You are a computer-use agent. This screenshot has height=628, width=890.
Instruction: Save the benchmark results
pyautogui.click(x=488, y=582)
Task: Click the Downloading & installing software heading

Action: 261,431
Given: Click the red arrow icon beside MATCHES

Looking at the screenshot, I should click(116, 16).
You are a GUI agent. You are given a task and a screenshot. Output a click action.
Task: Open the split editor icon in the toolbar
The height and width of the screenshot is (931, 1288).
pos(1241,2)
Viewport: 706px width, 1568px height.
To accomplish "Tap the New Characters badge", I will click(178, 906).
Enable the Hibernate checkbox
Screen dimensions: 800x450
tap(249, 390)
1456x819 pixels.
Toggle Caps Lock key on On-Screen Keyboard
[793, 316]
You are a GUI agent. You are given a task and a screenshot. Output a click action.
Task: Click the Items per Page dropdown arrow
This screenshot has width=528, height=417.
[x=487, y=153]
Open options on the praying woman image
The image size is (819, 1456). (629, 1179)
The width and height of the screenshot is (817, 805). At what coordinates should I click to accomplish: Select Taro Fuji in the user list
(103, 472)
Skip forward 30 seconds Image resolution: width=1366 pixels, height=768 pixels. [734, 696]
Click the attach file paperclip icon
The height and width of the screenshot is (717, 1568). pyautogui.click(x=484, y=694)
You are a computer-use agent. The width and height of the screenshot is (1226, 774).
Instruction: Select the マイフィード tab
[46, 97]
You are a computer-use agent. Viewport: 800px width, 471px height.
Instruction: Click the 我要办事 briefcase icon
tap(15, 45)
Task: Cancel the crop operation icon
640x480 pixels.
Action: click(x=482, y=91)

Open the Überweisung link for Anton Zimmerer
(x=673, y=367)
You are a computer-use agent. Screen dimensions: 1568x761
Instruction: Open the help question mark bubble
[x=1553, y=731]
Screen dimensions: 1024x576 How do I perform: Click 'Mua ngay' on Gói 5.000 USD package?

* * *

Description of the task –
Reproduce the listing above exactly from the line containing "You are a computer-use agent. Screen" through its last line, with both of those lines included.

Response to this task –
You are a computer-use agent. Screen dimensions: 1568x761
Instruction: Open the help question mark bubble
[x=1553, y=731]
Screen dimensions: 1024x576 How do I perform: Click 'Mua ngay' on Gói 5.000 USD package?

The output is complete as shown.